*Excerpted text*
No announcement yet.

Teaching PreK, 1st, and 3rd Famous Men of Rome

  • Filter
  • Time
  • Show
Clear All
new posts

    Teaching PreK, 1st, and 3rd Famous Men of Rome

    We are starting with MP this year. Though 3rd grade is Greek Myths, we already worked on those last year, for the full year, D'Aulier's and SOTW, and books from the library and on CD, and Greek History and Ancients. We do History together, it is fun for the Kids, and we do map work/geography as well. Since we had done the Greeks, I decided to purchase The Famous Men of Rome. I have the Student Guides, the teacher guide, and the red book/reader.
    Has anyone tried to teach Romans to a group vs one child? I also have a baby, so it would be helpful to teach them History as a group as they are used to that.

    Solutions I come up with:
    Maybe let the 3rd grader do the Student Guide
    Let all the children participate in the memorization/power Quiz.
    Use some of the SOTW activity coloring pages for the 1st grader and Pre K to do while I read out loud.

    Anyone have any experience doing School this way? what are your solutions?

    Thank you!


    Re: Teaching PreK, 1st, and 3rd Famous Men of Rome


    I hope you are gearing up for a great first year! I am excited for you

    Sounds like you guys had a great time covering Greek myths last year, and what a great exposure for all your gang of little ones! While it would seem "natural" to then move on "in time" to study the Romans, I would caution you to wait at least a year before choosing Famous Men of Rome. FMOR is a fantastic course, and it really sets a great foundation of the history of a very important part of our civilization. I know you guys will love it, but I also know, your oldest child will get more out of the experience of the course if you wait at least a year before having him/her cover it. It may not seem like it now, but the added maturity of another year to year and a half will help your child appreciate the history of the Romans a lot more. Your younger children will eat up whatever you do together, so the greatest decider is the age of your oldest.

*Parts of the exercise*
a. In the forum thread about teaching Famous Men of Rome, which materials does the original poster say they have?
b. Pick up the forum thread about teaching Famous Men of Rome right after its last sentence and keep writing.
The listing that comes next has no connection to the forum thread.

*Given information*
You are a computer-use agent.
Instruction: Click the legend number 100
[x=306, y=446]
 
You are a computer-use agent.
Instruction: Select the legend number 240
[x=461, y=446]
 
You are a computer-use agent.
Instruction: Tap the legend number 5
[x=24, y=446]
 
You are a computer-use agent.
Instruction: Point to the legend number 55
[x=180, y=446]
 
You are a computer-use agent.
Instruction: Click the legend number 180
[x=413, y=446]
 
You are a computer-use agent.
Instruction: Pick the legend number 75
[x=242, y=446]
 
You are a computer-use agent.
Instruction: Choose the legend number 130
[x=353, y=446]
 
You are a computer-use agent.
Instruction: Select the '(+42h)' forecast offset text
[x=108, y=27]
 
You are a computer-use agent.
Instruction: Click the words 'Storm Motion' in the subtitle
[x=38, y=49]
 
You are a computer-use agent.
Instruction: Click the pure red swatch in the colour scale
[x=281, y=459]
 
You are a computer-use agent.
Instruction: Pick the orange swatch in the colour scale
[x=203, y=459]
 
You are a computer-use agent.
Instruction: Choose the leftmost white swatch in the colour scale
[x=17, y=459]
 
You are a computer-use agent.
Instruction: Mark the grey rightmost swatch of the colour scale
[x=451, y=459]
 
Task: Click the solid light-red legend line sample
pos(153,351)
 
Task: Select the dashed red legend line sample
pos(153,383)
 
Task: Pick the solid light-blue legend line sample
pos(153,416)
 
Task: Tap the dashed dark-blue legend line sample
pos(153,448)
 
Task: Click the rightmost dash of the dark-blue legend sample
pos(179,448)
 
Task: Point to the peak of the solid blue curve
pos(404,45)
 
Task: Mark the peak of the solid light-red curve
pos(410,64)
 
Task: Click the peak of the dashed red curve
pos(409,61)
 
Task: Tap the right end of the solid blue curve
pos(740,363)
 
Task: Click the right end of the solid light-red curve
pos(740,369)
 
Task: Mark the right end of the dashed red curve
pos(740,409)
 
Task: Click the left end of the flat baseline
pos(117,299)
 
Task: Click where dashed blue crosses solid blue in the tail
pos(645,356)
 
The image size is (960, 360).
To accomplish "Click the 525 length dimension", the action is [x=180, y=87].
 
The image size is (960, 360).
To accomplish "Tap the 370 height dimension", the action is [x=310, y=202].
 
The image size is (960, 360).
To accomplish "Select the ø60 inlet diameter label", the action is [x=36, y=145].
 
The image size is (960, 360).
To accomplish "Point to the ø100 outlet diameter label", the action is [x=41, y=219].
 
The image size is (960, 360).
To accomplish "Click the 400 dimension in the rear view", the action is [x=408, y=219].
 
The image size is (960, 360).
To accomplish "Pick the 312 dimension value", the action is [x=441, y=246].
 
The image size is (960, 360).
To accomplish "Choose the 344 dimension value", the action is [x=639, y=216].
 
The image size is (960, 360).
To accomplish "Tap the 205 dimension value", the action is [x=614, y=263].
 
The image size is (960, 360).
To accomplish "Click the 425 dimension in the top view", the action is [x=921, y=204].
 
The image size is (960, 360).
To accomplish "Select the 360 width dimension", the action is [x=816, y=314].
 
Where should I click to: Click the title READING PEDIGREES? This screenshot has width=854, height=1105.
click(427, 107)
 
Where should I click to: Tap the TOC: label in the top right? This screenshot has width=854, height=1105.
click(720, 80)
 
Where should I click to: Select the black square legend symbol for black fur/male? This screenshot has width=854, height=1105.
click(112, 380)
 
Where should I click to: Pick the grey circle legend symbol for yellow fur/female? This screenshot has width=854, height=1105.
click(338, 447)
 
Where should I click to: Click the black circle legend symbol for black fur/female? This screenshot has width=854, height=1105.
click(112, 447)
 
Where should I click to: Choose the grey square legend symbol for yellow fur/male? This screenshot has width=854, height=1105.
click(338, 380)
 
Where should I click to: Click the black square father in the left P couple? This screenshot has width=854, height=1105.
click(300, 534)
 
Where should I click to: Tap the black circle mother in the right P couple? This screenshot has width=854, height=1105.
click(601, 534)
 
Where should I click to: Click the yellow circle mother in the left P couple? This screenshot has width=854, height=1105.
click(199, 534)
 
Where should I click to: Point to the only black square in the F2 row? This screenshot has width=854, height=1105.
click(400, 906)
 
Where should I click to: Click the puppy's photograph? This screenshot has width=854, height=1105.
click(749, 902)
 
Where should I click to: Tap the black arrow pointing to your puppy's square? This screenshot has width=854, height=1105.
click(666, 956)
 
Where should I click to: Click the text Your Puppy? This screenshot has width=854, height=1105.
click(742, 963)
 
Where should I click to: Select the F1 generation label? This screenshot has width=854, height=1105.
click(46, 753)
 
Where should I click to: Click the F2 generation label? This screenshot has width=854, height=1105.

*Answer list*
a. The Student Guides, the teacher guide, and the red book/reader.

b.
    Memoria Press has come out with great packages of American History novels for this age-group, which you could use to focus on American history for the year, while continuing to review the Greek Myths to ensure mastery of the material. If you add in SOTW book 4 for worksheets and whatnot, you could have a very low-stress, delightful year of history, without jumping too far down the classical track. Plus, you can focus on doing the rest of third and first really well.

    It is what I would do!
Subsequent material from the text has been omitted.